Begin meaningful leveraging of existing transportation resources. As part of the notion of creating a "firewall" around transportation funds, including proposition 42, the panel spent a significant amount of time discussing the value of using some of the revenue stream at California's disposal to leverage additional funding. One notion for consideration is the idea of setting aside a portion of transportation revenues (e.g. Proposition 42) as security for a transportation revenue bond to fund the backlog of allocated but pending transportation projects ($1.7 billion), a portion for deferred maintenance, and the balance for significant statewide projects. For example, reserving $400 million per year of Proposition 42 proceeds as a revenue stream for a transportation bond could generate up to $4 billion in proceeds for these purposes – consistent with what Texas has done in leveraging their State Highway Fund. The principle of "leverage" – whether existing or future resources – is one with which the panel strongly identified and strongly recommends be theme a going forward as part of any statewide reform effort. The panel recommends that the leveraging – of existing and/or future transportation revenues – be an integral part of any legislative effort.

De-link the State's General Fund from the Transportation Fund – Part II. Consistent with the first two items in preparation of an overall reform program, an effective way to help ensure that transportation resources are not redirected to other purposes would be to establish a separate State debt financing program backed by a pledge of specific transportation revenues – similar to what is used in over a dozen other states – not only would reduce the likelihood of transfers, but also would likely result in more favorable bond ratings, with corresponding reductions in interest cost. For example, most statewide transportation programs enjoy "AA" credit ratings, whereas California's current obligation rating is only "BBB."

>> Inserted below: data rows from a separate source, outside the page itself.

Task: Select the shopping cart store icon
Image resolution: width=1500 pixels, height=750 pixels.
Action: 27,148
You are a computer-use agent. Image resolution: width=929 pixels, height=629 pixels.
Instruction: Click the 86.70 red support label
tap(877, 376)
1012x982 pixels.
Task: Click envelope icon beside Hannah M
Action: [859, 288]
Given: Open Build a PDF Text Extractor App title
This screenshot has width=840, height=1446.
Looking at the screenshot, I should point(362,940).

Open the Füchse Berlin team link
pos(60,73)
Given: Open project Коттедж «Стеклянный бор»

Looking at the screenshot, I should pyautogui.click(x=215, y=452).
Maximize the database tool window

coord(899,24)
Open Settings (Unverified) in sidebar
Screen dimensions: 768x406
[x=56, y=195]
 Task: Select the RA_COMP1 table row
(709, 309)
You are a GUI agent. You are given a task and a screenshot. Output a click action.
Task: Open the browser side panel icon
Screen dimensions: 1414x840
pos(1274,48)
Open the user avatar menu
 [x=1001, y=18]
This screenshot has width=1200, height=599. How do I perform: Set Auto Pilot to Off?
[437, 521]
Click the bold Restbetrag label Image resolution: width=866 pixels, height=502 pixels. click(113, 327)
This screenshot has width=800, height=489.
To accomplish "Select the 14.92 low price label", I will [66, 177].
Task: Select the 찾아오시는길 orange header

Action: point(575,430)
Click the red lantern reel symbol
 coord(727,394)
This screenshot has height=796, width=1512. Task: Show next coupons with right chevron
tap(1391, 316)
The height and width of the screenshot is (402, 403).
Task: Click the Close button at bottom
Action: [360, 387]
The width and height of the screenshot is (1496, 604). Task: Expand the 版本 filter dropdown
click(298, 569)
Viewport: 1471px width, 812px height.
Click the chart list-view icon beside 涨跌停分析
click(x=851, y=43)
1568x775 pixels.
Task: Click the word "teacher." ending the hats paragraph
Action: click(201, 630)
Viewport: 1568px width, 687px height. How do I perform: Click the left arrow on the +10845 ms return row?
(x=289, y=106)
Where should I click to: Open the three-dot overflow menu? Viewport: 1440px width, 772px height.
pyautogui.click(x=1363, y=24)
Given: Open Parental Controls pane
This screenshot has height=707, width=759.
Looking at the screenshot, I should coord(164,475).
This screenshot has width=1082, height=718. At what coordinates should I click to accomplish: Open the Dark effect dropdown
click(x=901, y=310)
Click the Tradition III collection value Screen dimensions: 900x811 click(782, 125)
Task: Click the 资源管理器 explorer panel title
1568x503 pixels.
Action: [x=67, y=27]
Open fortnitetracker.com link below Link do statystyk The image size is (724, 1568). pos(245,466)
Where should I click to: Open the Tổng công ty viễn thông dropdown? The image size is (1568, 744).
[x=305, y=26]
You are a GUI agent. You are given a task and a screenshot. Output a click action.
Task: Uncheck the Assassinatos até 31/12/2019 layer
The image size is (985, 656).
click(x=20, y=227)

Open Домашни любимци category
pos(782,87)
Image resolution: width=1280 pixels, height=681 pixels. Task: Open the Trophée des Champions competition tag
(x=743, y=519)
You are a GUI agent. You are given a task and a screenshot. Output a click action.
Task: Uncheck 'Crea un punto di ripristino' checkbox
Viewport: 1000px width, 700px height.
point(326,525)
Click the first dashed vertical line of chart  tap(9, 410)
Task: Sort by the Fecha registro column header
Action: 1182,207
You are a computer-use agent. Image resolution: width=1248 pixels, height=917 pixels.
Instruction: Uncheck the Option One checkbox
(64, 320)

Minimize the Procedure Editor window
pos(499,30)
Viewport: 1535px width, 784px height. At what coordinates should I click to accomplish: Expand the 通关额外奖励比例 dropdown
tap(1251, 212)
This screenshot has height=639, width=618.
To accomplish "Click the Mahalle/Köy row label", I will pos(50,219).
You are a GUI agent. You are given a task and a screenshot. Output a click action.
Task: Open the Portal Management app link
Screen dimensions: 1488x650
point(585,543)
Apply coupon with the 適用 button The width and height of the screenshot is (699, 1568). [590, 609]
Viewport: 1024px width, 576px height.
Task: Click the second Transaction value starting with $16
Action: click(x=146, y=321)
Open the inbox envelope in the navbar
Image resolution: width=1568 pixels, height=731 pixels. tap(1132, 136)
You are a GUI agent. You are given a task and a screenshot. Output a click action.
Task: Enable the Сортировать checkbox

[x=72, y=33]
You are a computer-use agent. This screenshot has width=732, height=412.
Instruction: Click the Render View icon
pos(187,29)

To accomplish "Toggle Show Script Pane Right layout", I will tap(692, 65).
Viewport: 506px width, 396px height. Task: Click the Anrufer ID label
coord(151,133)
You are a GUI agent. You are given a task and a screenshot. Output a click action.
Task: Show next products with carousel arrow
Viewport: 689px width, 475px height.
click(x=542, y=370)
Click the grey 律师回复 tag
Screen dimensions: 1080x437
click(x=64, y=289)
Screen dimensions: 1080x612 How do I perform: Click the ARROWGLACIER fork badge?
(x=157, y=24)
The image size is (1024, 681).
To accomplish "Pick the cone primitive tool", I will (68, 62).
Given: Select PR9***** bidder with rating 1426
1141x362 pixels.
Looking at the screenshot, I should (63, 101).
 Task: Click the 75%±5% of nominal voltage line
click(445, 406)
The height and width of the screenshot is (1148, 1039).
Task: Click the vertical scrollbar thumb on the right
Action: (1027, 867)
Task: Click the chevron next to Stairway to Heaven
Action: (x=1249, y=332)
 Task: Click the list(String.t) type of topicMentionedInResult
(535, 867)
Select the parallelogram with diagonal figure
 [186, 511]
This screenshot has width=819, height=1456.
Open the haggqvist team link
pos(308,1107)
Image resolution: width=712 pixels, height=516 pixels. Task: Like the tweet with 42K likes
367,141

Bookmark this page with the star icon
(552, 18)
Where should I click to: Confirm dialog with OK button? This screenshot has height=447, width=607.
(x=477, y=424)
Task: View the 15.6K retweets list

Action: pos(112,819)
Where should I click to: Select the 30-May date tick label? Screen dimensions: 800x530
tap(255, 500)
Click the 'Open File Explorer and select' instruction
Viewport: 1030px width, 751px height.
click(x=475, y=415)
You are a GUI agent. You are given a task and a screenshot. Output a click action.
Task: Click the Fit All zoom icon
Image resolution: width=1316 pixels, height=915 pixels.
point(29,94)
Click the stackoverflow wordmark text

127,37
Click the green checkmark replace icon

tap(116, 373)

Develop a Golden State Corridors Program to compete for Federal support. As noted above, Congress is in the final stages of reauthorizing federal surface transportation legislation. Two key provisions – the issuance of Federal tax credit bonds by the Build America Corporation and up to $15 billion or private activity bonds for highway and intermodal projects – are opportunities for California. The panel recommends that the Administration identify Golden State Corridors, the handful of very critical, strategic goods and people movement corridors in California (e.g., Interstate 5) that could compete for funding from these proposed provisions in federal legislation. It is the panel's suggestion that being prepared strategically with a discrete set of transportation infrastructure investment opportunities that focus on not just California's economy, but on the nation's economy in the form of interstate and international trade, could be a strategic advantage for California in attracting more Federal resources than by formula alone.

Allow Counties and Cities to select project delivery efficiency. Large, complex transportation capital investments often benefit from having a single-purpose public agency exclusively responsible for planning, developing, constructing, financing and operating the project. Under current state law, if one or more counties or municipalities wish to form a joint powers agency to serve as a sponsor for a particular project, they must obtain approval from the legislature in Sacramento. This process can become politicized and the enabling legislation can encounter lengthy delays, to the detriment of the project. The Governor should propose state legislation authorizing political subdivisions to enter into arrangements to establish a joint powers agency without further State approval.